May 10, 2015 11 Comments
|Robert Howes||Liberal Democrat||247||5.6%|
About fifteen years ago I left the Labour Party for about a year and joined the Green Party. A year later I was back with Labour. When I tell people this I am usually asked why I left. The simple answer was that I became involved in politics to effect change. The Green Party will change nothing, whereas Labour does achieve power and therefore can change things.
I left Labour not because I wanted far-left politics – the Green Party in those days was a purely an environmental lobbying group. I left because something had made me cross with Labour. This happens from time to time; even a loyalist like myself finds themselves irritated. Labour is a broad coalition across the centre-left and compromises have to be made. It cannot please everyone all the time. But it is the best vehicle we have for social justice, equality, etc.
Of course the Green Party is entitled to stand candidates. But their supporters must understand that actions have consequences. Until we have electoral reform, something the Greens argue for (and incidentally, I am a member of the ERS – are any of the Greens in Southend?), we have a first past the post system. In Milton ward this simply means that it is either Labour or the Conservatives that can win.
Last year the Green vote in Kursaal saw a UKIP councillor elected. This year, in Milton, it was the Tories who benefited.
What triumph for environmentalism is it to see Jonathan Garston secure another four years in the council chamber? Jonathan, who wanted a coach park in Warrior Square (thankfully stopped by Labour in the Joint Administration); Jonathan, who held the Planning portfolio under the previous Conservative administration that saw overcrowding and ugly development in the town centre.
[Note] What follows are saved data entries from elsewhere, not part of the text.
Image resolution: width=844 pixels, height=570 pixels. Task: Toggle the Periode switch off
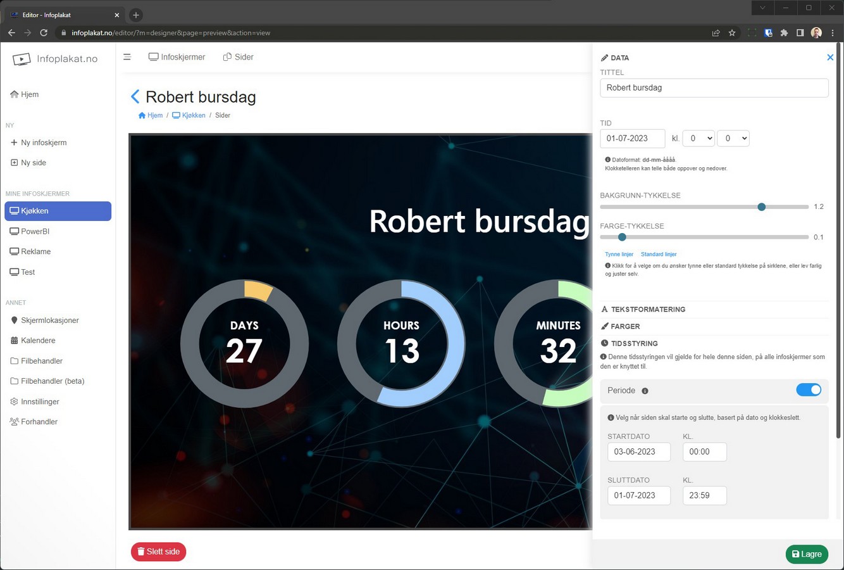(x=808, y=390)
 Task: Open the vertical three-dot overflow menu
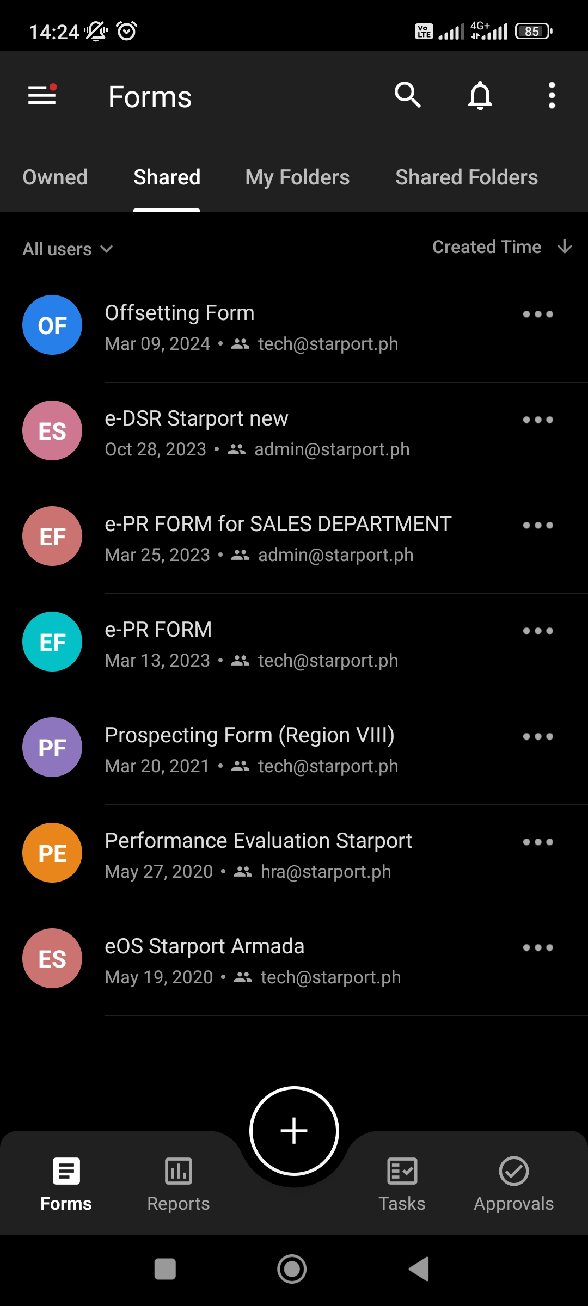552,96
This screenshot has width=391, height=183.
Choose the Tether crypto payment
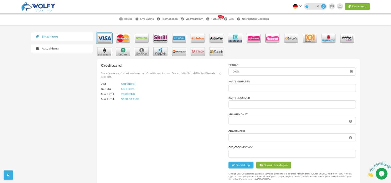click(123, 52)
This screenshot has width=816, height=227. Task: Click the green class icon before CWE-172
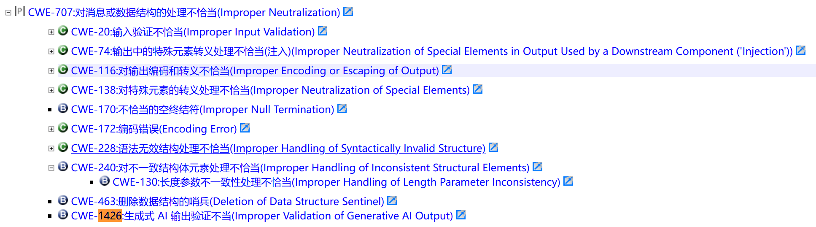pyautogui.click(x=63, y=127)
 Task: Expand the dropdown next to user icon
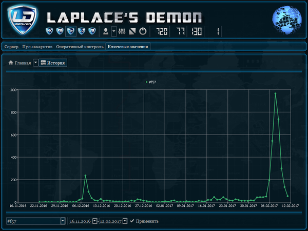[114, 31]
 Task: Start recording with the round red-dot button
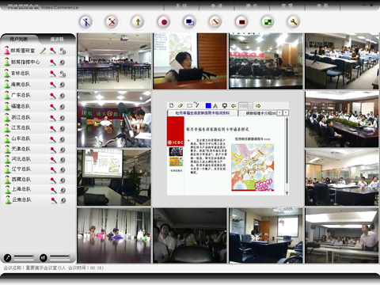164,22
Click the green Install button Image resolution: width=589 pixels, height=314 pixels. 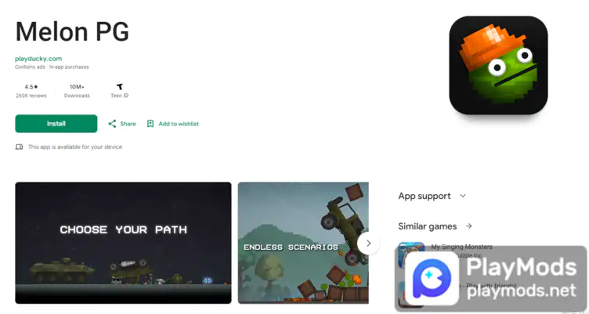pos(56,124)

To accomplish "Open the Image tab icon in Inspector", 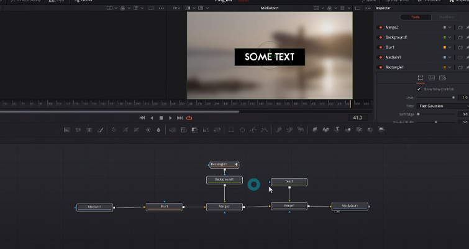I will (432, 78).
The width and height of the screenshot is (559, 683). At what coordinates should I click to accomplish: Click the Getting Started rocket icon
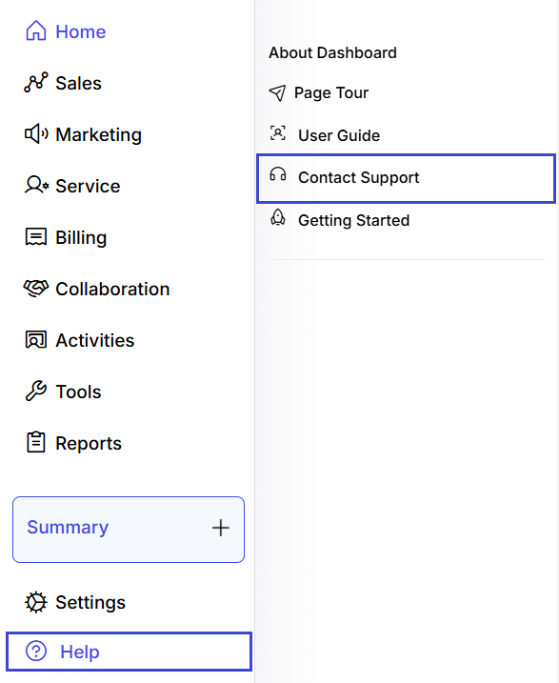tap(278, 217)
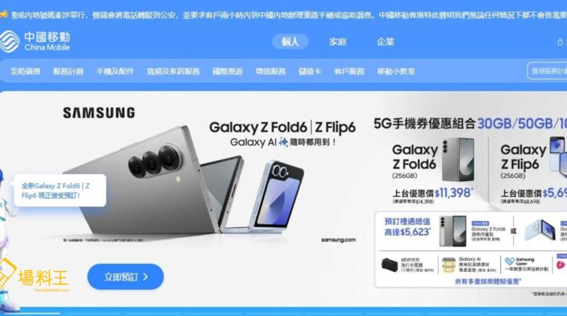567x316 pixels.
Task: Click the Galaxy Z Flip6 phone image
Action: click(x=276, y=197)
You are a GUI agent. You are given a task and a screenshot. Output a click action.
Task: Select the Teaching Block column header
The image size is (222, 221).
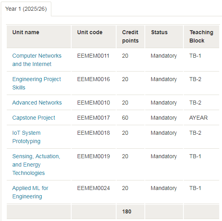201,37
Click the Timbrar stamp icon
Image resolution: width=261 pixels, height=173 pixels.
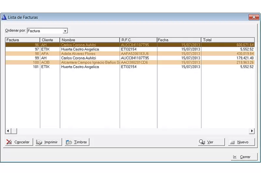coord(69,142)
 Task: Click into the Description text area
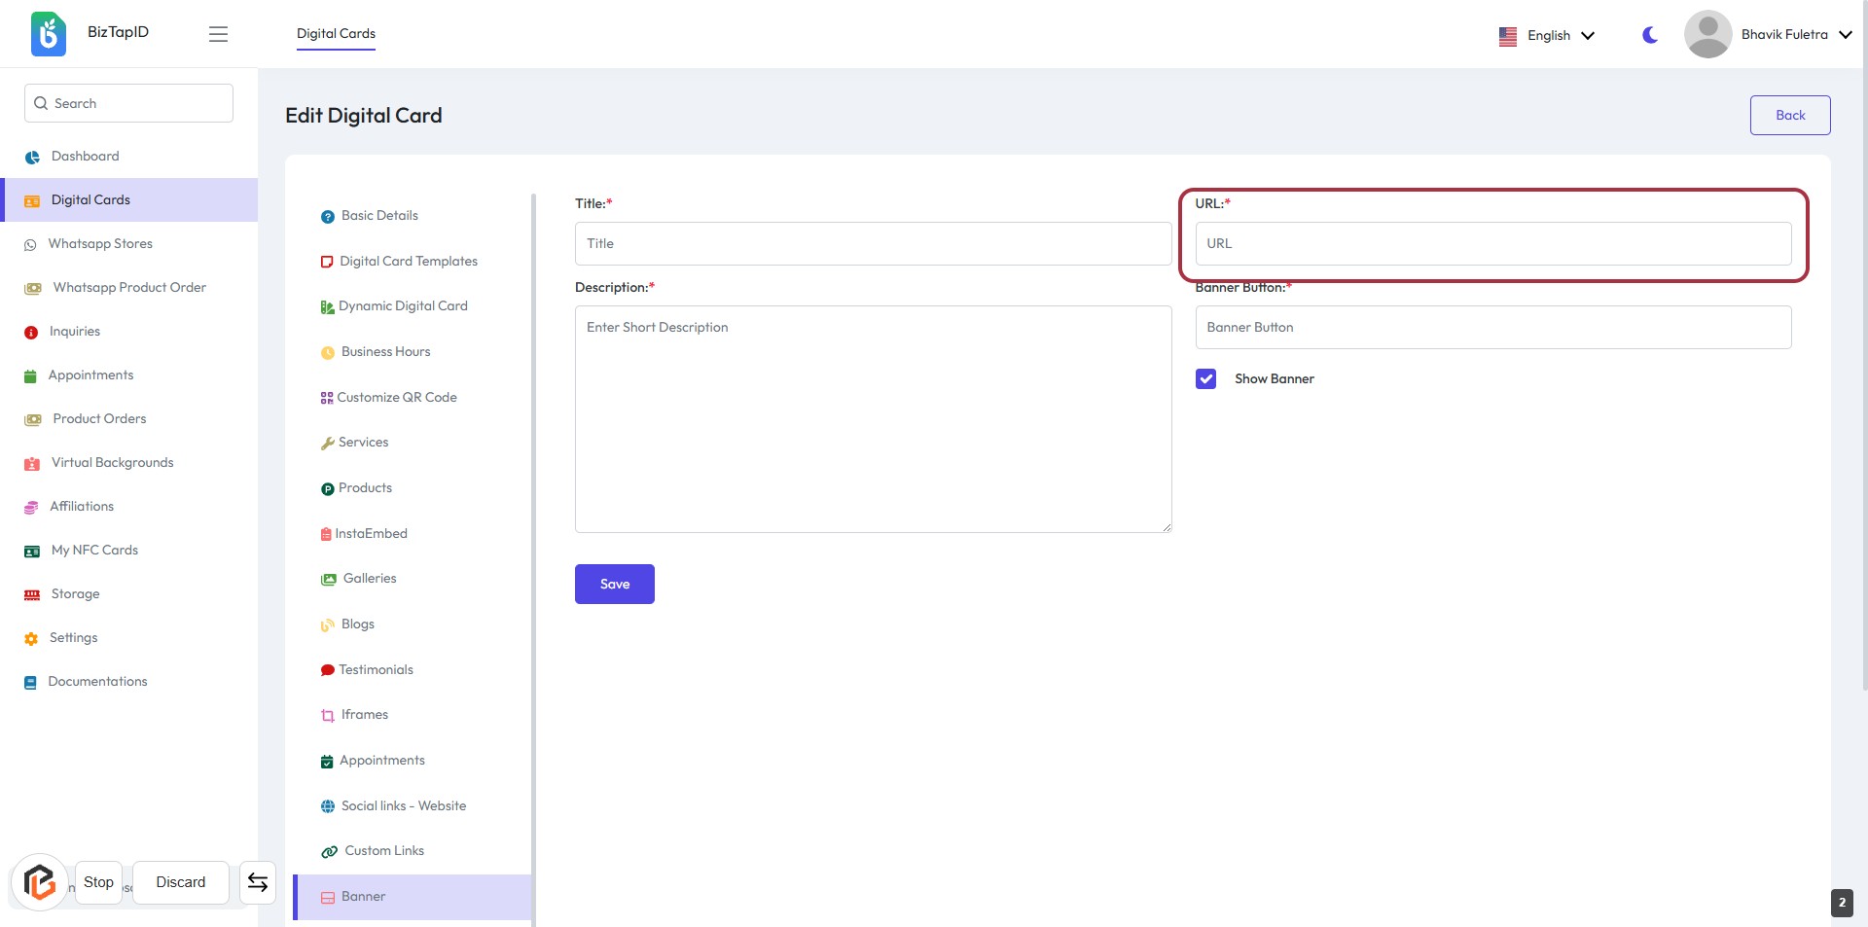tap(873, 419)
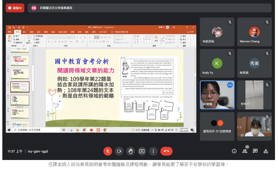Open the three-dot more options menu
Viewport: 279px width, 170px height.
tap(153, 151)
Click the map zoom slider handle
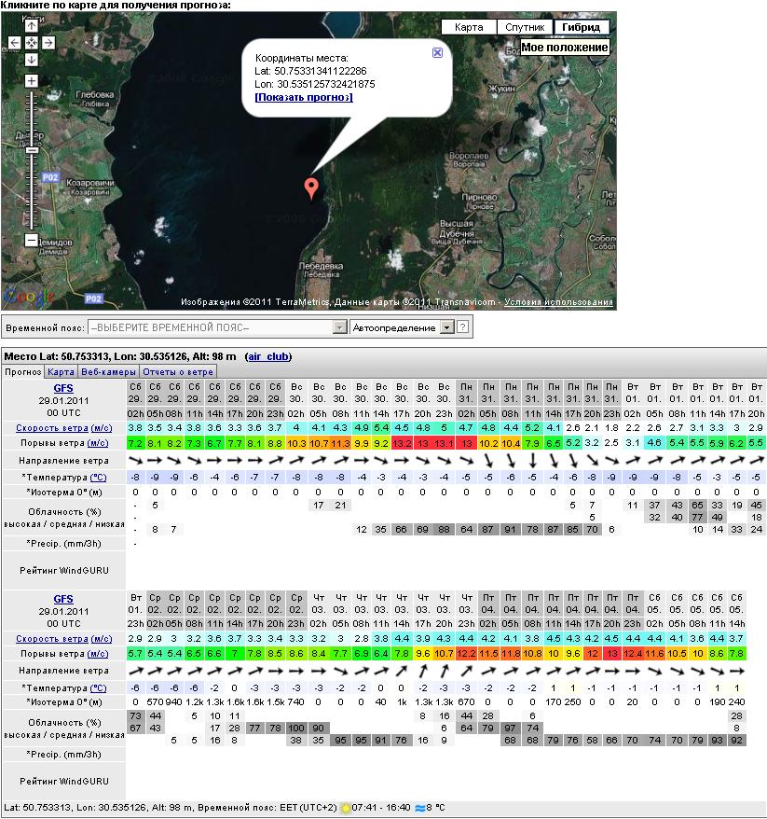Image resolution: width=767 pixels, height=819 pixels. [x=31, y=149]
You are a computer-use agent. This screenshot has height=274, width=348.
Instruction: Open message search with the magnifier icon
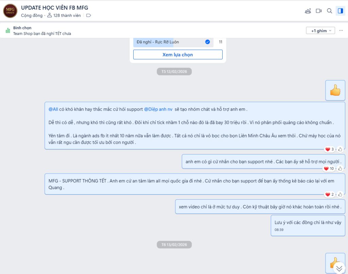click(x=329, y=11)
What has Jonathan done for the poorest in the town, or the vulnerable? Where is his voice for equality? His is a Green triumph, yet he answers none of the questions that the Greens want answering.
I doubt that many Green activist will agree with my analysis, or particularly care. Theirs was as much an anti-Labour message as anything.
Gray was an excellent candidate who worked very hard. Unlike the Greens, who seemed content to post images of themselves in the pub on social media on polling day, Gray spent long hours on the doorstep. He got Labour’s best ever vote, and was beaten by the Tories best ever vote. Fifty-one votes separated Gray from the council chamber. Compare this 51 with the 476 achieved by the Greens.
Of course, it may be somewhat presumptuous to assume that Green supporters would normally back Labour. However, I know some of these Green voters, and I do not see any former Tories amongst them.
Vote Green get blue may be a lazy soundbite, but in Milton, in this year, at this election, it has a ring of truth.